Wednesday, March 9, 2011

Collapsed Lung



Fig 1: Chest x-ray showing collapsed left lung.

What do you think the doctors meant by "endobronchial lesion" in the following diagnosis?

She was diagnosed and treated as a case of pneumonia, later on, after few weeks she had a second attack of hemoptysis for which a CT- scan of the chest was performed that revealed an endobronchial lesion obstructing the left main stem bronchus (Fig 2).




COLLAPSED LUNG

From the pages of Wikipedia

Note: a collapsed lung can be the result of disease; we were curious specifically regarding bullet wounds - regarded here as a tension pneumothorax

Mechanism

CT scan of the chest showing a pneumothorax on the patient's left side (right side on the image). A chest tube is in place (small black mark on the right side of the image), the air-filled pleural cavity (black) and ribs (white) can be seen. The heart can be seen in the center.The thoracic cavity is the hollow space that contains the lungs. The lungs are physically connected at the hila, where the airways and blood vessels enter the lung. They remain inflated inside the thoracic cavity because the pressure inside the pleural space (the space between the chest wall and the lung) is almost consistently negative throughout the respiratory cycle, effectively sucking the lung to the chest wall. Both the lung and the chest wall are covered by a layer of cells known as the pleura (visceral and parietal pleura, respectively), and a small amount of serous fluid is typically present. The negative pressure normally does not allow air to enter the pleural space because there are no natural connections to air-containing space, and the pressure of gases in the bloodstream is too low for them to be released into the pleural space. Pneumothorax can therefore only develop if air is allowed to enter, either through damage in the chest wall, or damage to the lung itself, or occasionally because microorganisms in the space produce gas.[2]
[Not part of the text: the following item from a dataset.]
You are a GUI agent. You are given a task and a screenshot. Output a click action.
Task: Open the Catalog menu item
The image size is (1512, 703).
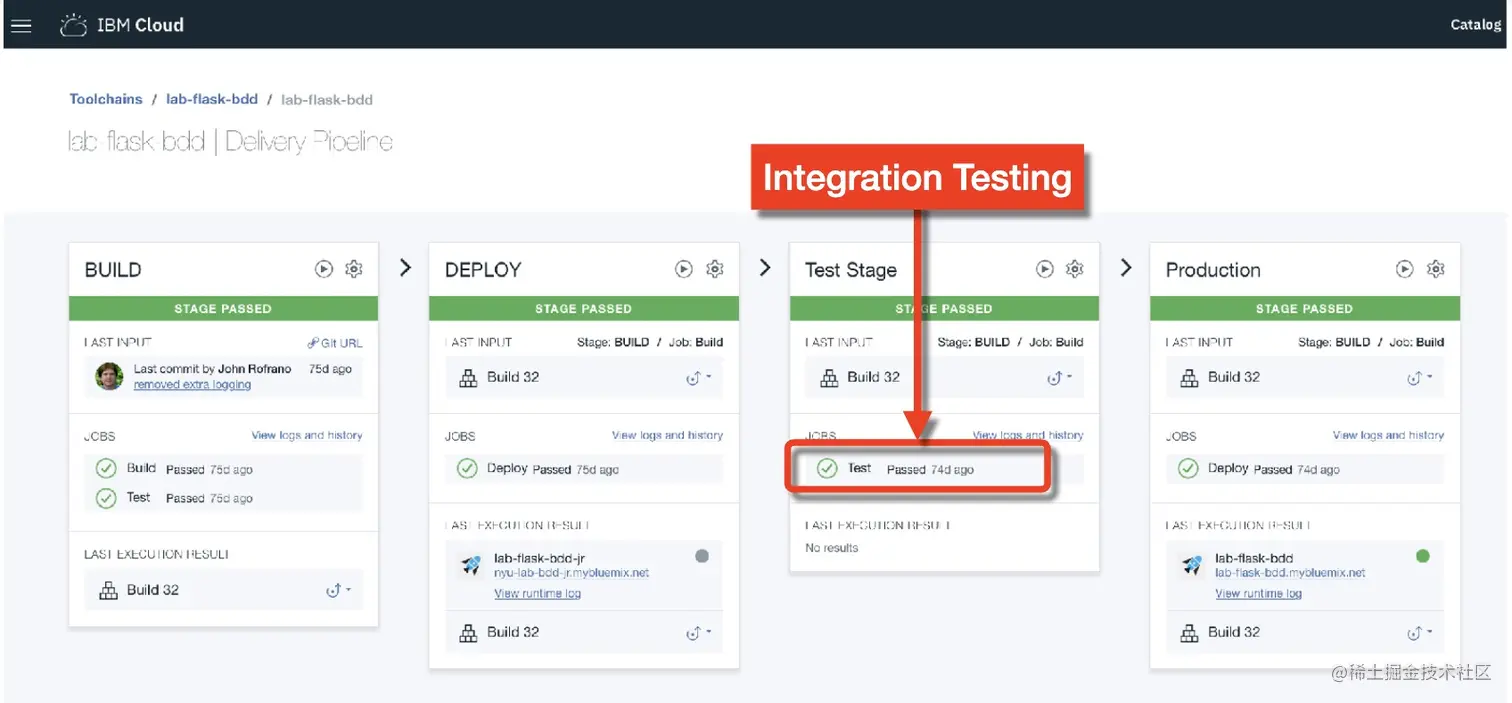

The chest wall defect is usually evident in cases of injury to the chest wall, such as bullet wounds ("open pneumothorax"). In secondary spontaneous pneumothorax, vulnerabilities in the lung tissue are caused by a variety of disease processes, such as bullae (large air-containing lesions) in emphysema. Areas of necrosis (tissue death) may precipitate pneumothorax episodes, although the exact mechanism is unclear.[1] Primary spontaneous pneumothorax has for many years been thought to be caused by "blebs", small lesions just under the pleural surface, which were presumed to be more common in those classically at risk of pneumothorax (tall males) due to mechanical factors. Various lines of evidence suggest that this hypothesis may not be correct, such as the fact that pneumothorax may recur even after surgical treatment of blebs, and that blebs occur in 15% of healthy people. It has therefore been suggested that PSP is instead caused by areas of disruption (porosity) in the pleural layer, which are prone to rupture.[1][2] Smoking may lead to inflammation and obstruction of small airways, accounting for the markedly increased risk of PSP in smokers.[4] Once air has stopped entering the pleural cavity, it is gradually resorbed spontaneously. Estimated rates of resorption are between 1.25% and 2.2% the volume of the cavity per day. This would mean that even a completely collapsed lung would spontaneously reinflate over a period of about 6 weeks.[4]

Tension pneumothorax occurs because the opening that allows air to enter the pleural space functions like a valve, and with every breath more air enters and cannot escape. Severe hypoxia follows, with a resultant drop in blood pressure and level of consciousness. A previously uttered theory that the collapsed lung compresses large blood vessels such as the aorta is probably incorrect.[3]


Treatment
Schematic drawing of a person with a chest tube in the left thoracic cavity. It is connected to a water seal.The treatment of pneumothorax depends on a number of factors, and may vary from discharge with early follow-up to immediate needle decompression or insertion of a chest tube. Treatment is determined by the severity of symptoms and indicators of acute illness, the presence of underlying lung disease, the estimated size of the pneumothorax on X-ray, and in some instances also on the personal preference of the person involved. In spontaneous pneumothorax, air travel is discouraged until it has completely resolved.[4]

In traumatic pneumothorax, chest tubes are usually inserted (unless iatrogenic, see below). It is not yet clear if there is a subgroup of patients with small pneumothoraces who do not require tube treatment and could be managed conservatively. If mechanical ventilation is required, the insertion of a chest tube is mandatory as it would increase the risk of tension pneumothorax.[2][12]

Tension pneumothorax is usually treated with urgent needle decompression. This may need to happen before transport to hospital, and can be performed by an emergency medical technician or other trained professional. The needle or cannula is left in place until a chest tube can be inserted.[3][13] Any open chest wound is covered, as it carries a high risk of leading to tension pneumothorax, ideally with a dressing called the Asherman seal, which appears to be more effective than standard "three-sided" dressing. The Asherman seal is a specially designed device that adheres to the chest wall and allows air to escape but not to enter the chest through a valve-like mechanism.[13]